== Raw records ==
▼
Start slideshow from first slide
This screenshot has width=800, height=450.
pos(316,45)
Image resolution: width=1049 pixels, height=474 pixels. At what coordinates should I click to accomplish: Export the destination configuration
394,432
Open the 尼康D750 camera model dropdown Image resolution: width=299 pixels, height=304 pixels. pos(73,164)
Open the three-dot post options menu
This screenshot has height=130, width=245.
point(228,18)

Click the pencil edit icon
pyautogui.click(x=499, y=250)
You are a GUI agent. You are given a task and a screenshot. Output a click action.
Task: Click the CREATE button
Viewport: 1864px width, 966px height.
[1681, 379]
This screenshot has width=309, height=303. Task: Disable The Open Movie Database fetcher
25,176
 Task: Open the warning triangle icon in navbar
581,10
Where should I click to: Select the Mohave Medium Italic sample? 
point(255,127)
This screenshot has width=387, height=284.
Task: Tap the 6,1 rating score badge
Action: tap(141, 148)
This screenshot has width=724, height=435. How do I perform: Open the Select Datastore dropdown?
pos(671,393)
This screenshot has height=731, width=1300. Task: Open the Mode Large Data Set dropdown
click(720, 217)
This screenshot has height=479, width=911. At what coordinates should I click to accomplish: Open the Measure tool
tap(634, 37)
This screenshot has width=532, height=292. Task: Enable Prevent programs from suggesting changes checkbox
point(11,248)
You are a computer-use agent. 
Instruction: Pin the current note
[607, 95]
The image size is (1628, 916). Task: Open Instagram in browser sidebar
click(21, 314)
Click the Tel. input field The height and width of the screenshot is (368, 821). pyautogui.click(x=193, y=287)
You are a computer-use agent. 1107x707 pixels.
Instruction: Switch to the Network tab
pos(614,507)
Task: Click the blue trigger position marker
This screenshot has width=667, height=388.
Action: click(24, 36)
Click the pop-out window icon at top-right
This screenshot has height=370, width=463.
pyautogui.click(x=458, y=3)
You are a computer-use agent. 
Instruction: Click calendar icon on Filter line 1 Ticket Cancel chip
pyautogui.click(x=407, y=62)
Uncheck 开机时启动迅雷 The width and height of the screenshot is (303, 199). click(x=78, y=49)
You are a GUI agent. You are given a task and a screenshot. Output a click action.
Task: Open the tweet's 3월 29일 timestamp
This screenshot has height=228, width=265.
▲
== Directions ==
Format every line of the data above as a numbered list, leaving out the blank lines.

== Reply to the task ==
1. Start slideshow from first slide
2. This screenshot has width=800, height=450.
3. pos(316,45)
4. Image resolution: width=1049 pixels, height=474 pixels. At what coordinates should I click to accomplish: Export the destination configuration
5. 394,432
6. Open the 尼康D750 camera model dropdown Image resolution: width=299 pixels, height=304 pixels. pos(73,164)
7. Open the three-dot post options menu
8. This screenshot has height=130, width=245.
9. point(228,18)
10. Click the pencil edit icon
11. pyautogui.click(x=499, y=250)
12. You are a GUI agent. You are given a task and a screenshot. Output a click action.
13. Task: Click the CREATE button
14. Viewport: 1864px width, 966px height.
15. [1681, 379]
16. This screenshot has width=309, height=303. Task: Disable The Open Movie Database fetcher
17. 25,176
18.  Task: Open the warning triangle icon in navbar
19. 581,10
20. Where should I click to: Select the Mohave Medium Italic sample? 
21. point(255,127)
22. This screenshot has width=387, height=284.
23. Task: Tap the 6,1 rating score badge
24. Action: tap(141, 148)
25. This screenshot has width=724, height=435. How do I perform: Open the Select Datastore dropdown?
26. pos(671,393)
27. This screenshot has height=731, width=1300. Task: Open the Mode Large Data Set dropdown
28. click(720, 217)
29. This screenshot has height=479, width=911. At what coordinates should I click to accomplish: Open the Measure tool
30. tap(634, 37)
31. This screenshot has width=532, height=292. Task: Enable Prevent programs from suggesting changes checkbox
32. point(11,248)
33. You are a computer-use agent. 
34. Instruction: Pin the current note
35. [607, 95]
36. The image size is (1628, 916). Task: Open Instagram in browser sidebar
37. click(21, 314)
38. Click the Tel. input field The height and width of the screenshot is (368, 821). pyautogui.click(x=193, y=287)
39. You are a computer-use agent. 1107x707 pixels.
40. Instruction: Switch to the Network tab
41. pos(614,507)
42. Task: Click the blue trigger position marker
43. This screenshot has width=667, height=388.
44. Action: click(24, 36)
45. Click the pop-out window icon at top-right
46. This screenshot has height=370, width=463.
47. pyautogui.click(x=458, y=3)
48. You are a computer-use agent. 
49. Instruction: Click calendar icon on Filter line 1 Ticket Cancel chip
50. pyautogui.click(x=407, y=62)
51. Uncheck 开机时启动迅雷 The width and height of the screenshot is (303, 199). click(x=78, y=49)
52. You are a GUI agent. You are given a task and a screenshot. Output a click action.
53. Task: Open the tweet's 3월 29일 timestamp
54. This screenshot has height=228, width=265.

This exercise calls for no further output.